▸ Goals:
a - Print the passage of the Rite Aid checkout story that begins at the words "The first item" and stops after "style as well.".
b - Name every film or song title that appears in the Rite Aid checkout story.
c - Continue the story about the slow checker at Rite Aid from the point where it stops.

This morning we went to Rite Aid to pick up some bug spray, and after picking up six other things we did not need, we got in line. The checker was clearly annoyed to have left her trailer far too early in the morning and itching to git out fer a smoke to further damage her 60-something skin and add additional weight to the bags under her eyes. Looking balefully at the line she called for back up. "Second checkerrrr," she drawled into the microphone.
Minutes passed as she examined each and every item in the basket of the person checking out. The man in front of me left in a huff after 4 minutes of "well, would you look at that" exclamations from the checker. The manager came up twice for price checks and averted his eyes from the line of increasingly antsy shoppers. Finally, after no second checker appeared and multiple people in line bailed, it was our turn.
The first item in our basket was a child's electronic piano. She stared at the shiny buttons, hyp-mo-tized. Then hit the first button, setting off a tune from the piano. She laughed like an infant who had just discovered her own feet. "I like that," she mumbled like Billy Bob Thornton in Sling Blade, approximating his voice and oddly, as I just then noticed, his clothing style as well.
This commentary and amazement at each dollar item continued for several minutes, executed with an underlying score of Mac the Knife that she sang under her breath. Shawn Joaquin gaped at her from just below countertop level as she checked each item, before she turned her squinty eyes on him. "You sure are a cutey," she said and began to sing Lemondrop while swinging her hips, snapping her fingers and looking up at the stained ceiling. He was terrified and mute at her sudden attention, frozen in time and space like a small animal that is trying to evade the continued attention of a predator. Another minute passed before she regained her focus on the task at hand. "Did you need something?" she asks kindly, not noticing the pile of unbagged and unpaid for goods before her.

▸ Supplied material:
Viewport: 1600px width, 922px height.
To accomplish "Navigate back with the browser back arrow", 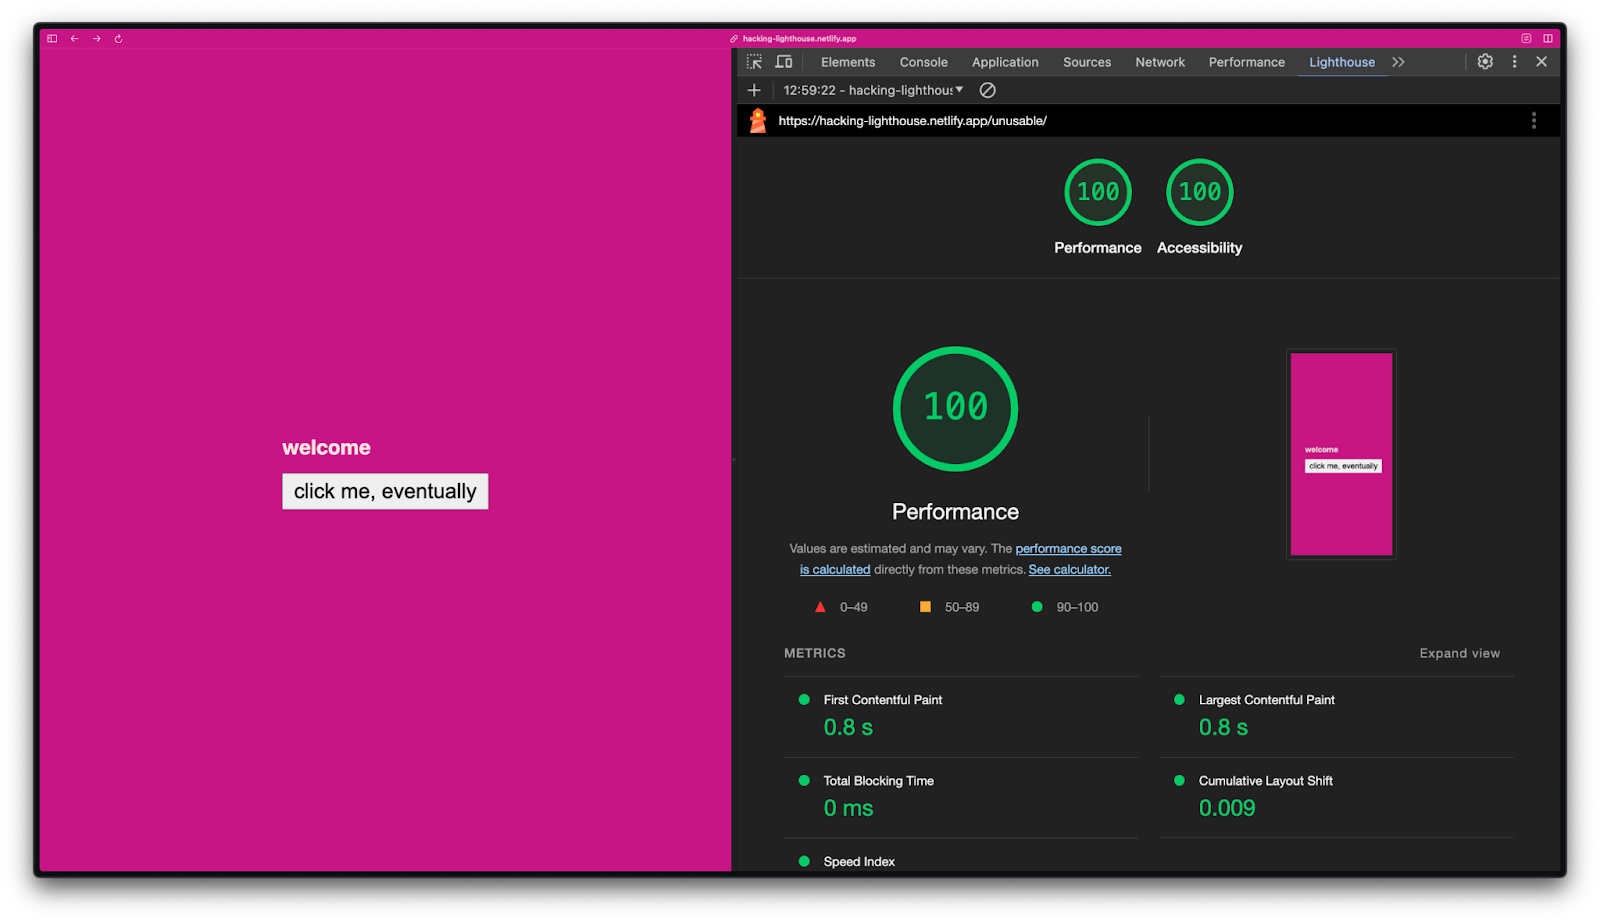I will [74, 38].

▸ Expected answers:
a -
The first item in our basket was a child's electronic piano. She stared at the shiny buttons, hyp-mo-tized. Then hit the first button, setting off a tune from the piano. She laughed like an infant who had just discovered her own feet. "I like that," she mumbled like Billy Bob Thornton in Sling Blade, approximating his voice and oddly, as I just then noticed, his clothing style as well.

b -
Sling Blade
Mac the Knife
Lemondrop

c -
It’s like when Shawn Joaquin begins a conversation mid-sentence, leading me to believe I have perhaps blacked out or lost time. It takes me a few seconds to realize that NO, I am not the crazy one, she is. And that even though I have given up my past hangouts, I can get the same level of incoherence, entertainment and insanity I experienced at The Alley and other dive bars…along with similar juke box tunes…just by going down to the local Rite Aid. Suddenly trips to Rite Aid were no longer about the trip but about the journey I have while there, and the camaraderie with the other patrons that's not unlike that morning-after kinship one feels after a night of witnessing bad bar behavior.
So give me some Dramamine, those dollar flip flops and a water back, lady. And keep my tab open. I’m sure to be back.